Businesses Must Be Kept Accountable So They Stop Treating Essential Workers as Expendable
CORPORATE ACCOUNTABILITY, NOT IMMUNITY
Welcome to the latest edition of “Corporate Accountability, Not Immunity,” a daily tipsheet highlighting key news and important facts on why Congress should not give corporations legal immunity from coronavirus-related harms to workers, consumers, patients and the public. Please send tips, feedback and questions to David Rosen at email@example.com.
BANK EMPLOYEES FELT TREATED AS EXPENDABLE, NOT ESSENTIAL: A series of interviews with bank employees conducted by the University of Michigan School of Social Work in March and April found that many employees felt that their employer treated them as “expendable.” One teller resented that her bank wasn’t doing more to protect employees, who were in the branches while bank management worked from their homes.
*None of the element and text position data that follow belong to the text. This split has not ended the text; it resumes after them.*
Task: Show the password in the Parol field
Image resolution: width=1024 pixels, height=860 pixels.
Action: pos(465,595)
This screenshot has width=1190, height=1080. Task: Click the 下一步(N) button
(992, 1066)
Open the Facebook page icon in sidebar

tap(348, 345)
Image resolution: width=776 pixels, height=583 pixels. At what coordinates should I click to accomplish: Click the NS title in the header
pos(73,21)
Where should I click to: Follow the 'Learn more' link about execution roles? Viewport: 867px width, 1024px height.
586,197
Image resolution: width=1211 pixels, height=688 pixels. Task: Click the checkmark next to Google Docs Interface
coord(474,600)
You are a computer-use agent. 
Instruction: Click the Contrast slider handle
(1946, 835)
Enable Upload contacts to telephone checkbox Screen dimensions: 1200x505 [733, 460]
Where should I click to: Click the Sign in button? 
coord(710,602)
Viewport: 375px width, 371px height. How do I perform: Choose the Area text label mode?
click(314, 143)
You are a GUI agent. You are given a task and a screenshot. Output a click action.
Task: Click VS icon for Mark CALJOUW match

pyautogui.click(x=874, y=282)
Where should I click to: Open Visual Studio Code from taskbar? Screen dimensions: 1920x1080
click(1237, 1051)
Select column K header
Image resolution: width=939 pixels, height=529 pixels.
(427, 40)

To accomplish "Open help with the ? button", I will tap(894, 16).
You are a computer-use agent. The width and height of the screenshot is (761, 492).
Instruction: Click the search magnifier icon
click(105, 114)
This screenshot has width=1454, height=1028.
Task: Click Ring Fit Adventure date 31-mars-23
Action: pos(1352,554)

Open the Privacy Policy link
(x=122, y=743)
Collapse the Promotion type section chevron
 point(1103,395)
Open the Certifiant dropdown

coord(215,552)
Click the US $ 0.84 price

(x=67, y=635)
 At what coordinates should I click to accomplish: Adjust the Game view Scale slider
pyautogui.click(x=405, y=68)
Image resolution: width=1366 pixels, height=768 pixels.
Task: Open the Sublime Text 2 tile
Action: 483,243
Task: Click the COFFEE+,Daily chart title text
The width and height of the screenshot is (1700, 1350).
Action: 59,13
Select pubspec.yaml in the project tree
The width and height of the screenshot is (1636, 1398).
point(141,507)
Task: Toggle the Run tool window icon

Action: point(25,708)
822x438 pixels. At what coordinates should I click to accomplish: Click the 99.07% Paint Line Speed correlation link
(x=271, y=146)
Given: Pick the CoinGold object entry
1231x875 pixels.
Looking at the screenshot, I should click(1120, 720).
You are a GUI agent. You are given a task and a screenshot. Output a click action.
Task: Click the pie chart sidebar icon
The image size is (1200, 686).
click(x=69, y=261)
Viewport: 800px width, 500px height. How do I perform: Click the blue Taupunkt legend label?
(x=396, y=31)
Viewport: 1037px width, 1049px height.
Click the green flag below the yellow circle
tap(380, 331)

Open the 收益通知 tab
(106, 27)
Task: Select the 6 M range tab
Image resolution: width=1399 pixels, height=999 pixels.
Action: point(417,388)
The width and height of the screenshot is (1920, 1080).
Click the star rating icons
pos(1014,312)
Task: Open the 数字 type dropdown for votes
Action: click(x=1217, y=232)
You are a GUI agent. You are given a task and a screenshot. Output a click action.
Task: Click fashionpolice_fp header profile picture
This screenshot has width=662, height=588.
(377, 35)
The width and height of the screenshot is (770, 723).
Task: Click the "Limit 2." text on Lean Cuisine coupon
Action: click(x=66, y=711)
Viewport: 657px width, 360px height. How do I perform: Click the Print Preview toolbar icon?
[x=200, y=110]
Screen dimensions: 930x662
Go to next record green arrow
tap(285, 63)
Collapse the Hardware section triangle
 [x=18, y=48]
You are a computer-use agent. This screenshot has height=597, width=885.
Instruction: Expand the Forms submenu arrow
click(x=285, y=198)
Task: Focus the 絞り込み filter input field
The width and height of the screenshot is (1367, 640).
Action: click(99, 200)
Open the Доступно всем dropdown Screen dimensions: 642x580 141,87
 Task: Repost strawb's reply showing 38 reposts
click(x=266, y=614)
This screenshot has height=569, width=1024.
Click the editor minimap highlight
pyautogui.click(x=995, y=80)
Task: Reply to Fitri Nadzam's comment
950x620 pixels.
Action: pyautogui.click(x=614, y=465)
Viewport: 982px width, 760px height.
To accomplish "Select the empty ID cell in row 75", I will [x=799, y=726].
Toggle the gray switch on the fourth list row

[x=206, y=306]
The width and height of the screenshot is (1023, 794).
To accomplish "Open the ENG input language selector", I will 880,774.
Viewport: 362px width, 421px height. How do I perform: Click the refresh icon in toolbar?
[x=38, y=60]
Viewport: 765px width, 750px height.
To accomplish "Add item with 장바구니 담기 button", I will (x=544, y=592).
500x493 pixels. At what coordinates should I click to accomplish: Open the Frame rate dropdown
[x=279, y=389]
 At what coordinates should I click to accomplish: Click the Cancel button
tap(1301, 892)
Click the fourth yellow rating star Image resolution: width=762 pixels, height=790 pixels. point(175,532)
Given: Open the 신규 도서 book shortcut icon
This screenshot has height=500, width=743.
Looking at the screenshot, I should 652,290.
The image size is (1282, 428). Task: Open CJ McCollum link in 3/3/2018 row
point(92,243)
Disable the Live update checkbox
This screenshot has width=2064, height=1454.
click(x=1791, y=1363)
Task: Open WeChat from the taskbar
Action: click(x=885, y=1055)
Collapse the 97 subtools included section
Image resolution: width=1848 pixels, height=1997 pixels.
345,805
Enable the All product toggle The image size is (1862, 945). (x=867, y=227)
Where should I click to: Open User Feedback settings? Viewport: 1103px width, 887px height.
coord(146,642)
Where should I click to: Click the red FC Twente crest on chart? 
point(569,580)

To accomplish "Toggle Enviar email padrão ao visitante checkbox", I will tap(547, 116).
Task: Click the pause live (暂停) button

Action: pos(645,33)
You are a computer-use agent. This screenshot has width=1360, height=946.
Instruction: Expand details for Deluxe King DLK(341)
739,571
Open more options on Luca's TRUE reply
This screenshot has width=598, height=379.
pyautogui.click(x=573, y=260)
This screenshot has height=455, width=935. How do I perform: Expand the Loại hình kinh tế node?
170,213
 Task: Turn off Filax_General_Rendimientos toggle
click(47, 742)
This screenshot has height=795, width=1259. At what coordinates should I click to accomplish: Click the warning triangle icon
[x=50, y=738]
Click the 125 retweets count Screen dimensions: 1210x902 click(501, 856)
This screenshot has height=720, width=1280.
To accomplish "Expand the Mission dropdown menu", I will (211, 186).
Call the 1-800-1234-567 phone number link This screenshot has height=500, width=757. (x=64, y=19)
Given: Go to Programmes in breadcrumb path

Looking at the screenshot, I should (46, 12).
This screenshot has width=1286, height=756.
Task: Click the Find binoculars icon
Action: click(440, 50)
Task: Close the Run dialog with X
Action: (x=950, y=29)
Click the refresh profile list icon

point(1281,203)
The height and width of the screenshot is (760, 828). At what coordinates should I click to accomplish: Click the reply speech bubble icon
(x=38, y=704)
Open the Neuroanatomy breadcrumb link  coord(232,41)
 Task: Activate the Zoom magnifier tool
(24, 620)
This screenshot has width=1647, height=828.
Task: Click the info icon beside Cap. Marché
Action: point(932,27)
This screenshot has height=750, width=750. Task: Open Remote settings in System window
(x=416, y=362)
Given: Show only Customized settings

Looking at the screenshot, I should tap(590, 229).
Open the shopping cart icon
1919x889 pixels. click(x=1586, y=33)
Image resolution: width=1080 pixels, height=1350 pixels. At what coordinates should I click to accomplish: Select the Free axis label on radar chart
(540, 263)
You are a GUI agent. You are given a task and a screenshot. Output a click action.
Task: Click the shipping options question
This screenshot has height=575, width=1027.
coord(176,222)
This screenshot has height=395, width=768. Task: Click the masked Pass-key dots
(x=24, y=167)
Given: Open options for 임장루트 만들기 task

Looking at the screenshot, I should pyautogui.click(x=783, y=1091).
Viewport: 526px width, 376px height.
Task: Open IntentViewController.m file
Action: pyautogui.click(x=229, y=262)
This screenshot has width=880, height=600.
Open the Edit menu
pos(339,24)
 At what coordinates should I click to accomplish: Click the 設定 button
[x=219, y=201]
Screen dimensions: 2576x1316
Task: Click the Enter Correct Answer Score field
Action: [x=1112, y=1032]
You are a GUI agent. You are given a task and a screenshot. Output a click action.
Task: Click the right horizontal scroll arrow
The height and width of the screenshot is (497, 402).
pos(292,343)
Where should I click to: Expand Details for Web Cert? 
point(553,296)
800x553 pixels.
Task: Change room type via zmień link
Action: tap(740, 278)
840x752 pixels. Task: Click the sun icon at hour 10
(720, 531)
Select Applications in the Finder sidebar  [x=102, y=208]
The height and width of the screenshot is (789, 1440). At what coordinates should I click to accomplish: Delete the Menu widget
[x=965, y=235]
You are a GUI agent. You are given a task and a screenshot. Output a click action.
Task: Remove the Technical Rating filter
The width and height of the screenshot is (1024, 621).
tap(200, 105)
At one branch, employees drove from store to store during lunch breaks searching for gloves and disinfectant after the supplies provided to each bank branch ran out. Thanking workers and calling them “heroes” or “warriors” isn’t enough – we have to protect them as well. Liability laws provide that protection, giving businesses an incentive to take reasonable steps to protect workers, and in turn giving workers a way to seek compensation when businesses fail to do so.
WORKERS ASK COURT TO ORDER AMAZON TO INSTITUTE HEALTH PROTECTIONS: A group of Amazon warehouse employees sued the online retail giant, claiming its working conditions put them and their families at risk of contracting the coronavirus and caused one death. Employees “were explicitly or implicitly encouraged to continue attending work and prevented from adequately washing their hands or sanitizing their workstations.” The plaintiffs are not seeking damages; they are asking for an injunction requiring Amazon to “adhere to public health guidance.” The case shows the important role of lawsuits in compelling employers to take care to protect workers health and safety.
NO CORONAVIRUS SAFETY STANDARDS FOR AIRLINES: U.S. Department of Transportation Secretary Elaine Chao on Wednesday reiterated her opposition to issuing standards to protect the health and safety of the flight crew and airline passengers. Although she acknowledges that “there are some workplace issues” concerning the coronavirus, she stated that they are “much more labor-management issues” and suggested that it would be “heavy-handed” for the government to address them. At the same time, some airlines are not enforcing requirements that passengers and crew wear masks. And some airlines are not ensuring that passengers are seated at a distance from one another. With the government missing in action, lawsuits remain a crucial tool for accountability.